You have 30 days to claim your car. It says so right on the slip.

On day 31 we bring in the wrecking crew, the jaws of life, but only to open the car and/or the trunk. We, me and my brother Tom, have found some really cherce stuff.

1) Some people toss their used condoms on the floor of the backseat. I guess when they’re done they’re, like, super done. I always thought it would be fun to stuff them all into the glove compartment in case they come back but now I just use an industrial wet/dry vac to pick them up.

2) The longer it takes people to reclaim their car, the sadder they get as if, in the course of less than a month, they have not only internalized but actualized Karen Horneye’s Stages of Grief. In the first week they’re virulently pissed off, at me. Coupla days later they are disbelieving. Some are puzzled, others apologetic. By day 28, thought, its just another crevice in the anus that is currently their life.
I used to say that “it sucked to be them”. I said it sympathetically and authentically but it still rubbed them the wrong way.

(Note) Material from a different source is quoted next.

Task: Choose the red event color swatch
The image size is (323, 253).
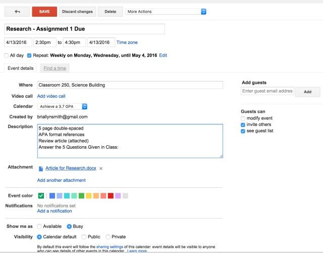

3) And this is probably the most important one – you don’t own anything in this life, you don’t own your body, you don’t own your car, you’re many, many paychecks away from owning your condo. Sooner or later, its all going to be impounded. This is one of life’s harshest lessons and a lot of people don’t have to know it while they are still alive.

But when you get your car towed, you know it.

There could be a certain lightness for people, for all of us, in this simple procedure. We could acknowledge between us that the transfer of cars between me and you is emblematic of the whole enchilada, of life itself.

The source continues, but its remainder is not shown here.